Lo mismo vale para los juguetes. Menos nacimientos significan, naturalmente, menos niños y, a largo plazo, un mercado potencial menor. La tecnología también desplazó una parte del juguete tradicional. Pero entre una caída demográfica y el cierre concreto de una fábrica existe una cadena de causas que debe demostrarse. Si no, cambiamos un titular simplista por otro titular simplista de signo contrario.
Y acá llegamos al punto central de tu mensaje: la atribución de responsabilidades económicas y periodísticas.
No todo lo malo que ocurre en Argentina es culpa de Milei. Pero tampoco todo aquello que ocurre durante su Gobierno puede explicarse diciendo que habría ocurrido de cualquier manera.
Un Presidente no inventa la economía que recibe. Hereda inflación, deuda, regulaciones, privilegios, distorsiones, empresas protegidas y una larga colección de facturas dejadas por quienes estuvieron antes. Pero, desde el momento en que gobierna, también elige la velocidad, las prioridades, los instrumentos y la distribución de los costos de la transformación. Esas decisiones sí le pertenecen.
Nuestro trabajo periodístico consiste precisamente en distinguir ambos planos y evitar dos simplificaciones igualmente cómodas:
«Cerró una fábrica: culpa de Milei».
«Cerró una fábrica: culpa de la fábrica».
Las dos caben maravillosamente en un titular. Ninguna alcanza para hacer periodismo.
Por eso, cuando publiquemos que una empresa cerró, habrá que preguntar cuánto vendía, cuánto vende, qué importaciones ingresaron, cómo evolucionaron sus costos, qué pasó con los salarios, qué ocurrió con su mercado, si perdió competitividad, si estaba artificialmente protegida y cuánto influyeron las decisiones del Gobierno.
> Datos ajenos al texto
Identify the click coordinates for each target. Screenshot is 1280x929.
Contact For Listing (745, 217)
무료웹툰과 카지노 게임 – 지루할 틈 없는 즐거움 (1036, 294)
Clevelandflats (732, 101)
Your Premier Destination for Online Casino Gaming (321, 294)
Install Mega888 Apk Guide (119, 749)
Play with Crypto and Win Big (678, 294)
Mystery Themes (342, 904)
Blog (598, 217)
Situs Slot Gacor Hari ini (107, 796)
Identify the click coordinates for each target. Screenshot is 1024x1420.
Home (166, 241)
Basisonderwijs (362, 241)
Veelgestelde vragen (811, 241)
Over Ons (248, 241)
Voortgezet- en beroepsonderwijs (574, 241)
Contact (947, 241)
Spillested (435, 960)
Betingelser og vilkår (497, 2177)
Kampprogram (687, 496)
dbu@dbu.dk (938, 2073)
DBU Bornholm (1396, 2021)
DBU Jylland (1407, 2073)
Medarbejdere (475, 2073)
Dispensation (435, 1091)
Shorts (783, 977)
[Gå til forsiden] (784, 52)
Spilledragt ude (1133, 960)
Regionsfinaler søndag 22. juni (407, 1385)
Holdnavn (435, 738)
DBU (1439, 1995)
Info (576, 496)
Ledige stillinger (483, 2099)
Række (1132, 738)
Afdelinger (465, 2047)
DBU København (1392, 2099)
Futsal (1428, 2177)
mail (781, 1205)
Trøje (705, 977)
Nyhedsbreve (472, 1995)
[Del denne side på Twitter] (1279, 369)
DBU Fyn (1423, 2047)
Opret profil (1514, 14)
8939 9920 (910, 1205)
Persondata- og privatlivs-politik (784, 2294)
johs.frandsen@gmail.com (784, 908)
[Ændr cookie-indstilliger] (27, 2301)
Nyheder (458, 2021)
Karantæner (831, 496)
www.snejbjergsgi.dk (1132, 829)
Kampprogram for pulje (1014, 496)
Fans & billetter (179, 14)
Solo después de reconstruir esa cadena de causas podremos repartir responsabilidades con seriedad.
Porque quizás descubramos algo bastante menos emocionante que una batalla entre mileístas y antimileístas: que algunas empresas cerraron por ineficientes, otras por la apertura, otras porque cambió el consumidor, otras porque cayó la demanda y unas cuantas por una mezcla de todo lo anterior.
Es una conclusión incómoda.
Pero la realidad tiene esa pésima costumbre de negarse a militar.